Copy exactly, and only, the lines between the start of the entries below and the line containing "Task: Open the GÖLCÜK district tab", both inclusive. Omit pictures.

----

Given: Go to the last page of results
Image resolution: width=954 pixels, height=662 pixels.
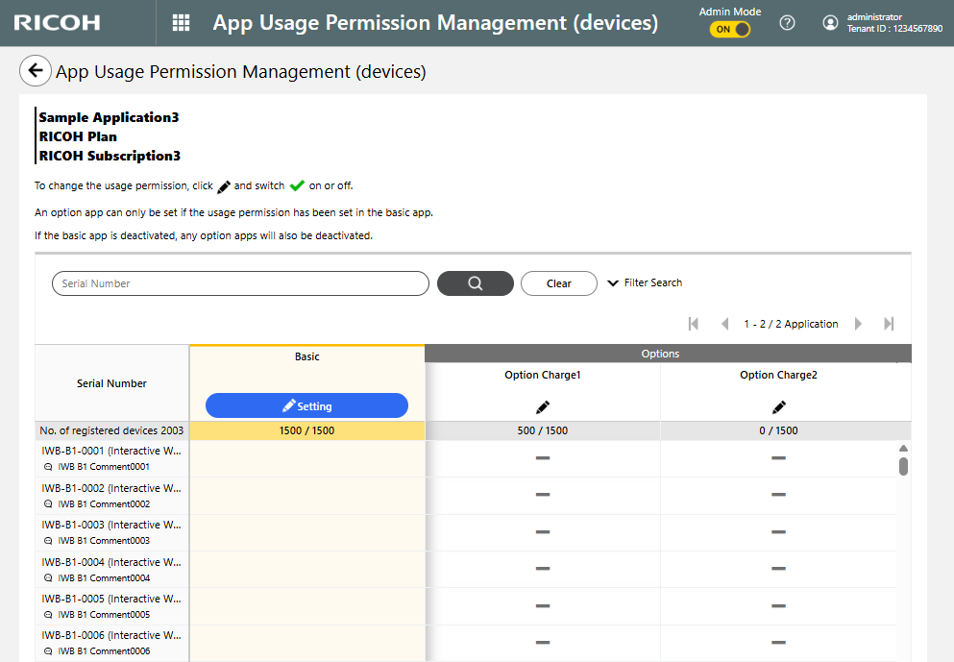Looking at the screenshot, I should [889, 324].
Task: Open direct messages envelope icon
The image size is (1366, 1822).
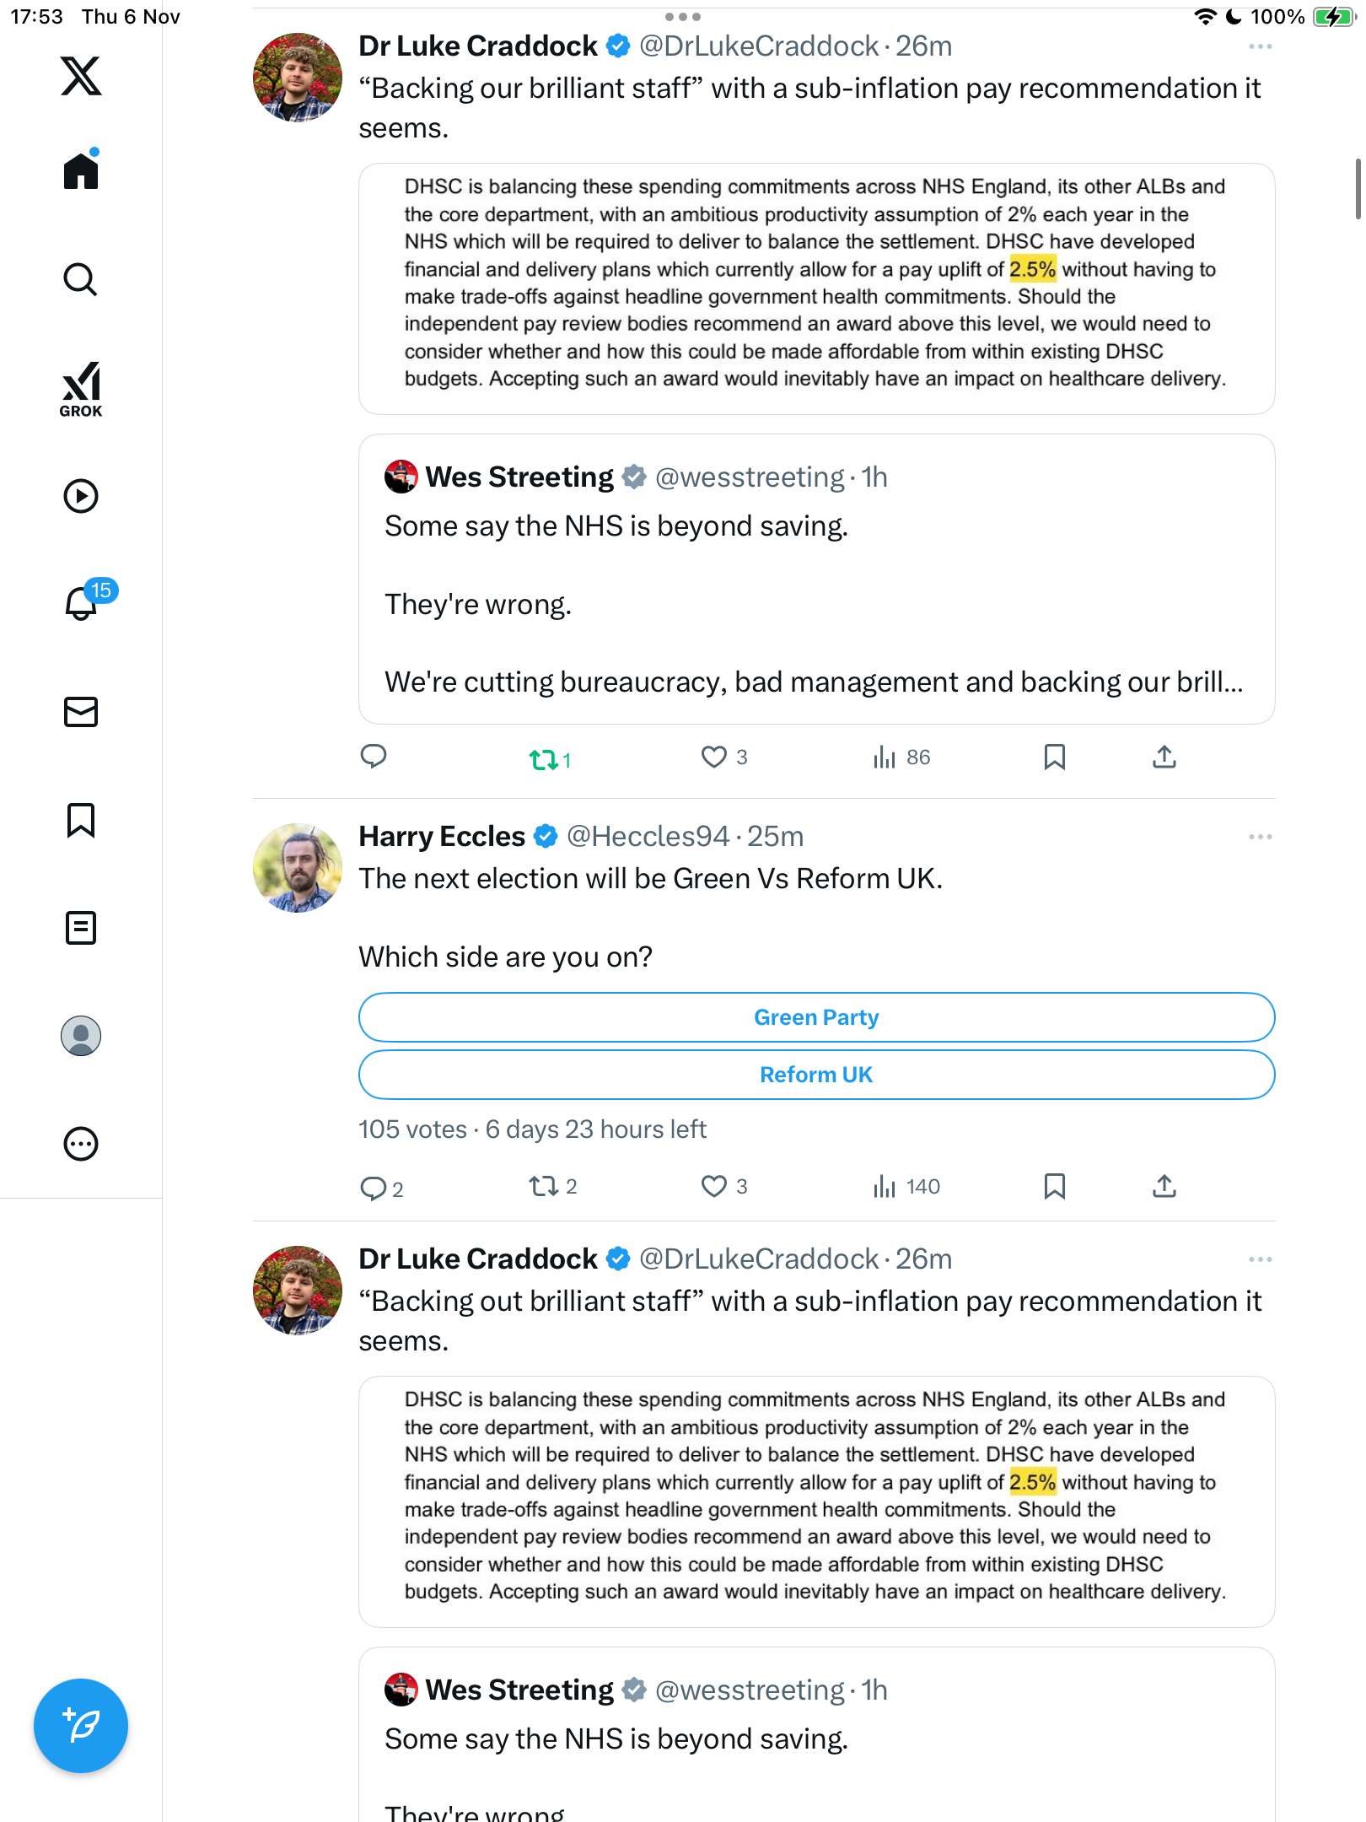Action: click(x=81, y=712)
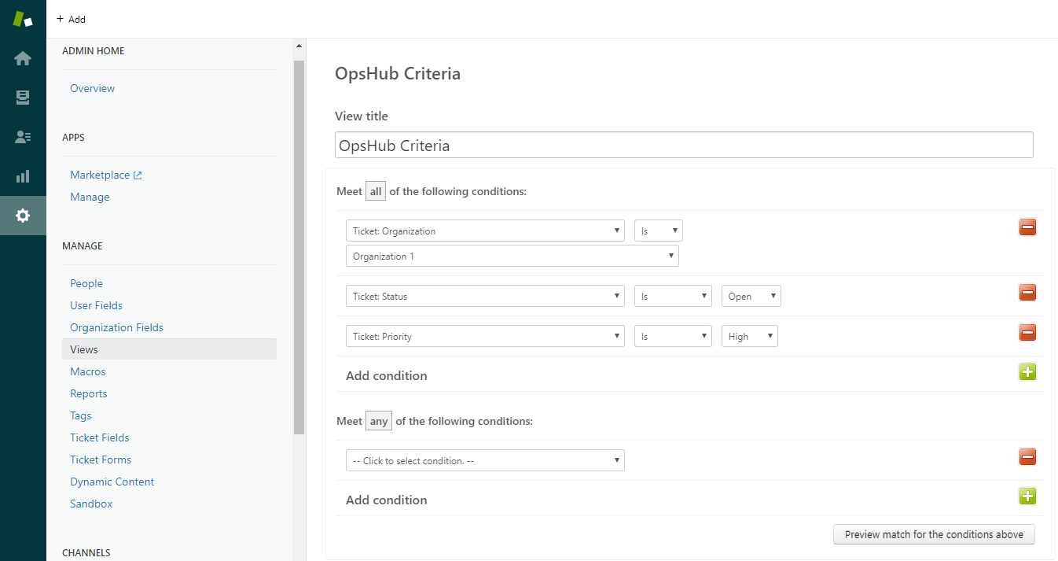Click Preview match for the conditions above

click(x=934, y=534)
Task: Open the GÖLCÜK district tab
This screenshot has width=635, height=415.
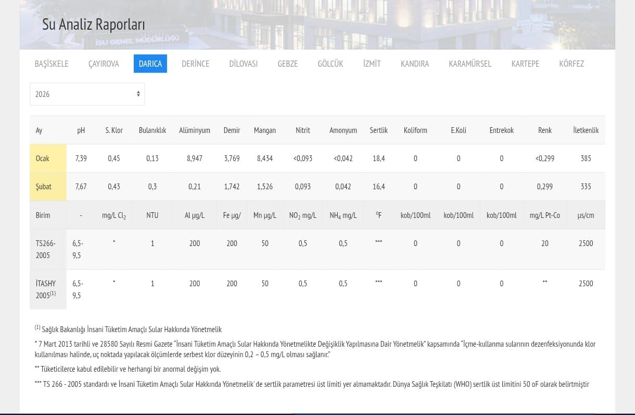Action: 330,64
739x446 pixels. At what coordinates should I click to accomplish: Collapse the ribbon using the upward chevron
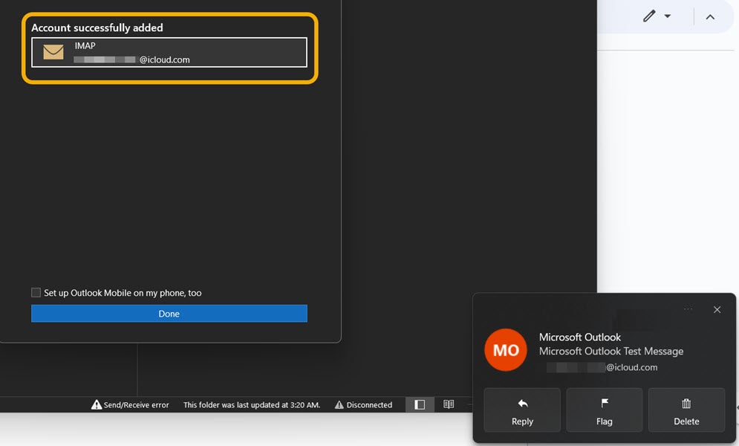711,16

----

● **Output below**
Given: Go to the last page of results
Image resolution: width=954 pixels, height=662 pixels.
Looking at the screenshot, I should [889, 324].
Task: Open direct messages envelope icon
The image size is (1366, 1822).
Action: click(x=81, y=712)
Click Preview match for the conditions above

click(x=934, y=534)
Task: Open the GÖLCÜK district tab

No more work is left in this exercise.